───── GIVEN PASSAGE ─────

City Council is trying to assess how autonomous rideshare cars might affect Philadelphia and what they can do about it.

A Waymo car drives down Market Street in July 2025.
A Waymo car drives down Market Street in July 2025. Read moreAlejandro A. Alvarez / Staff Photographer

City Council members and a coalition of religious leaders, labor unions, and rideshare drivers on Tuesday demanded the Pennsylvania Department of Transportation put the brakes on Waymo in Philadelphia.

Serious questions remain about the safety of self-driving cars and the possibility of job losses when Waymo begins carrying human passengers at scale in the city, they said.

“Progress for the sake of progress is not enough,” Councilmember Nina Ahmad said at a news conference before a Council hearing on the technology. “We have to look at the impact of that progress.”

Waymo has been testing its self-driving cars in Philadelphia for months and is expected to begin offering ride service at some point this year. The company has declined to discuss timing.

“We are incredibly proud of the work we do every day to deliver on our safety mission and revolutionize how communities move,” Waymo said in a statement prepared for a joint hearing of the Council committees that deal with labor and transportation matters.

─────

## WHAT YOU WILL DO
In the article about Waymo in Philadelphia, which agency did Council members and the coalition call on to put the brakes on Waymo? Rely only on the article about Waymo in Philadelphia.

───── SUPPLIED ENTRIES ─────

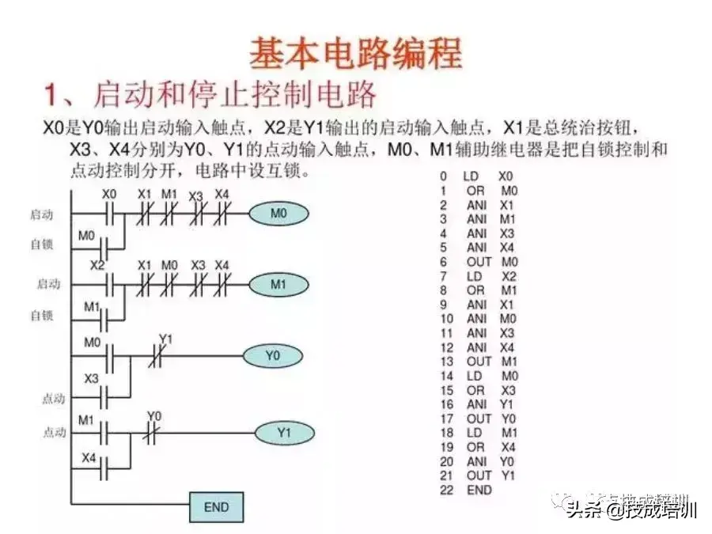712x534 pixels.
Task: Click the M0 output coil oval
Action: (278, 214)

─────
───── SUPPLIED ENTRIES ─────

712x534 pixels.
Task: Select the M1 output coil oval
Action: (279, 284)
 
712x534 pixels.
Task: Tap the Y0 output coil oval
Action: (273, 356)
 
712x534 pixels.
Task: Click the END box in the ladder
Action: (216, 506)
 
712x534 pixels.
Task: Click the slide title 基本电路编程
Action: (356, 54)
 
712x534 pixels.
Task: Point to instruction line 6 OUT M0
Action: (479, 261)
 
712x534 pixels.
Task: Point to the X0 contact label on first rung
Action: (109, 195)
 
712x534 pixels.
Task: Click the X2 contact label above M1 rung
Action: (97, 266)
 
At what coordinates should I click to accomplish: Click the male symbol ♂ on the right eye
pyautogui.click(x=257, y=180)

─────

## ANSWER SECTION
The Pennsylvania Department of Transportation.